Last week, I decided to try biking to work. With the best intentions, I researched potential routes, gathered weather-appropriate gear, and purchased a safety light and reflective vest. Rain was expected for Monday, so Max loaned me a rain jacket. I felt prepared and excited.
Things did not go according to plan.
Leaving the house, there were some ominous clouds in the distance, but no rain just yet. Cruising along the route as planned, I was quickly reminded how little physical exertion I’m accustomed to. Sweating through three layers, I arrived in a quiet neighborhood and estimated that it was the halfway point. Someone’s adorable golden retriever got loose and began running along the road beside me, which was encouraging. But in a moment, the dog miscalculated his enthusiasm and crashed into the back wheel. Shocked and convinced that I had just killed my spirit animal, I threw the bike into a ditch and ran back.

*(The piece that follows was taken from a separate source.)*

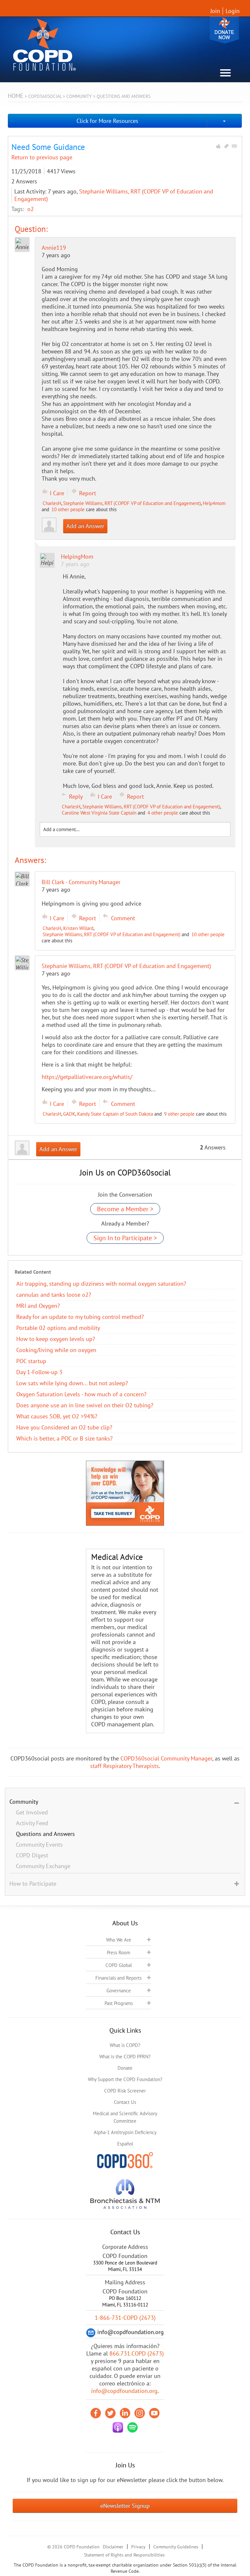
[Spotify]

After several minutes of pure panic, the dog was actually running around like normal, so it was time to go. Arriving at the next intersection, however, it was clear that someone (the map or I) had really messed up. Not only was I tired and very late for work, I was also lost.
Cue torrential downpour.
For a minute, I considered calling someone from the office to come find me. It also became apparent that Max’s jacket was not suited for rain at all. But another half mile down the road, I finally found a familiar road and knew the office wasn’t too far. Distance is relative when you’re struggling to maneuver a bike uphill on a busy road in the rain. Finally I arrived at the office, exhaused and soaking wet, a full hour late.
Where did it all go wrong?
Sure there are things I could’ve done differently. Bike the route ahead of time, get an earlier start, bring an actual rain jacket… details.
Will I ever bike again?
Absolutely. Maybe even tomorrow. But I’ll probably catch a ride from a coworker in the morning and stick to the mostly-downhill ride home for now.